Winding down on my first grow, exactly 8 weeks tomorrow @ 12/12.  1 WW  made it all the way.  Trichs are about 60% clear, 30% cloudy and 10% amber on most buds except main cola (same as above except only about 5% amber).  Any thoughts based upon my pics on how much longer you would let this lady go.


----------



## The Hemp Goddess (Aug 21, 2008)

Most harvest when the trichs are approx 50% cloudy and 50% amber.  I generally harvest when they are about 70/30 or 60/40 to get a more up high.  I would guess that you have a week or 2 until the trich are 50/50.

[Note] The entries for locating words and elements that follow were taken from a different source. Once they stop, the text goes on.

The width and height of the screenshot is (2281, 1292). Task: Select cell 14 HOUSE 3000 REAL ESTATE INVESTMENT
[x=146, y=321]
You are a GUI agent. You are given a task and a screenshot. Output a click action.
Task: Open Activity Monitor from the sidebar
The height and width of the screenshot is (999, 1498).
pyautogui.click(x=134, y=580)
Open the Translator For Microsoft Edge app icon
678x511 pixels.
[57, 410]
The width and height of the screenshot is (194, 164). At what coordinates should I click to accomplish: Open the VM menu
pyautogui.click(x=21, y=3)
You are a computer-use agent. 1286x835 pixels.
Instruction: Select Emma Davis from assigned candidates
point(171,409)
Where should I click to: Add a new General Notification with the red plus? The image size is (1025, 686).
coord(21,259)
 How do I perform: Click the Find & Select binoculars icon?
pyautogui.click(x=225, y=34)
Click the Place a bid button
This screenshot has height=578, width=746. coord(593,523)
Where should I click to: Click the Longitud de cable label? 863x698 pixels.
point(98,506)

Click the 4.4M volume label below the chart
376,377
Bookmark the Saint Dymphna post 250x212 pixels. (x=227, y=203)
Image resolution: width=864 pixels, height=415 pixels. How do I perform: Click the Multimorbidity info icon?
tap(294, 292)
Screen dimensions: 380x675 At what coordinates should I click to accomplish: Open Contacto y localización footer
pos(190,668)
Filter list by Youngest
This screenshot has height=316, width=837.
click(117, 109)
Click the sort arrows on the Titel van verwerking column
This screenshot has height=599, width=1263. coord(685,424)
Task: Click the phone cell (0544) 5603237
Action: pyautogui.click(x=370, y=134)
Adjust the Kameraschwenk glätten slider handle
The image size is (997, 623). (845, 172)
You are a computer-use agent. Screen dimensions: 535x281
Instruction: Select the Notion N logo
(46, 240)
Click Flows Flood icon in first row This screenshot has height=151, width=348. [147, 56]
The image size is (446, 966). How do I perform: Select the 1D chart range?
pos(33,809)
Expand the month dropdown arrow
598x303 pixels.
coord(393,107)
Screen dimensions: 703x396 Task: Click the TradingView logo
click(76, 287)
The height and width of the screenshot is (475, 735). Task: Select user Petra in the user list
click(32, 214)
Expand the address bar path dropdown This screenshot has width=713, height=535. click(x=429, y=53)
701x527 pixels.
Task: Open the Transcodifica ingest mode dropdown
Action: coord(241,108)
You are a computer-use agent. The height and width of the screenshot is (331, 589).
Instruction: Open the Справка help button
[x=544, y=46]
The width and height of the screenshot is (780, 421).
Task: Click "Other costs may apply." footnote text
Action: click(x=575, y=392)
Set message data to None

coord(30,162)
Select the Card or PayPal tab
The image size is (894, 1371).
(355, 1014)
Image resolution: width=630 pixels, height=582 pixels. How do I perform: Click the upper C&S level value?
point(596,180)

Wonderful looking girl, by the way.


----------



## SirSmoke-a-Lot (Aug 22, 2008)

omg those are amazing!


----------



## deeeeeed (Aug 22, 2008)

Great job....  Can't wait for mine to look that good.   Are these indoor or outdoor?


----------



## Dub_j (Aug 22, 2008)

def. indoor, they look perfect!


----------



## Growdude (Aug 22, 2008)

Sweet White Widow!

Somtimes I let mine go 9 weeks for a 60/40 mix.


----------



## Abso (Aug 22, 2008)

8 weeks is pretty early with WW, give it at least 1-2 more.


----------



## bigbudsbruddah (Aug 22, 2008)

Nice looking nugs. I would just keep a close eye on them trichs and you will know when its time


----------



## 215zealot (Aug 22, 2008)

those look nice i would definately wait a few more weeks i harvested my crop too early and realy messed things up.


----------



## grumpygrowers (Aug 23, 2008)

they look amazing, I've heard that a longer flower period would increase the amount of crystals tho


----------